Task objective: Pull out every line of the rows below and copy each one word for word, changing nothing.

Records shown:
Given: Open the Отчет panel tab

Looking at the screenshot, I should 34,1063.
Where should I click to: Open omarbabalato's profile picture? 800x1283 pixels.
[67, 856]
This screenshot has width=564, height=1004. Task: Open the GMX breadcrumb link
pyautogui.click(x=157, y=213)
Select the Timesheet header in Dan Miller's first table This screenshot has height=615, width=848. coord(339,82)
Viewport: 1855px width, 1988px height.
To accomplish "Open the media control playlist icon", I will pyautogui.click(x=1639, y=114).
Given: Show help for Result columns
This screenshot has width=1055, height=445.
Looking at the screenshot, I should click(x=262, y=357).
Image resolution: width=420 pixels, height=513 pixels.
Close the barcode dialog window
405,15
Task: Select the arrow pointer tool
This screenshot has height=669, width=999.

Exercise output:
Given: Open the Отчет panel tab

Looking at the screenshot, I should 34,1063.
Where should I click to: Open omarbabalato's profile picture? 800x1283 pixels.
[67, 856]
This screenshot has width=564, height=1004. Task: Open the GMX breadcrumb link
pyautogui.click(x=157, y=213)
Select the Timesheet header in Dan Miller's first table This screenshot has height=615, width=848. coord(339,82)
Viewport: 1855px width, 1988px height.
To accomplish "Open the media control playlist icon", I will pyautogui.click(x=1639, y=114).
Given: Show help for Result columns
This screenshot has width=1055, height=445.
Looking at the screenshot, I should click(x=262, y=357).
Image resolution: width=420 pixels, height=513 pixels.
Close the barcode dialog window
405,15
Task: Select the arrow pointer tool
This screenshot has height=669, width=999.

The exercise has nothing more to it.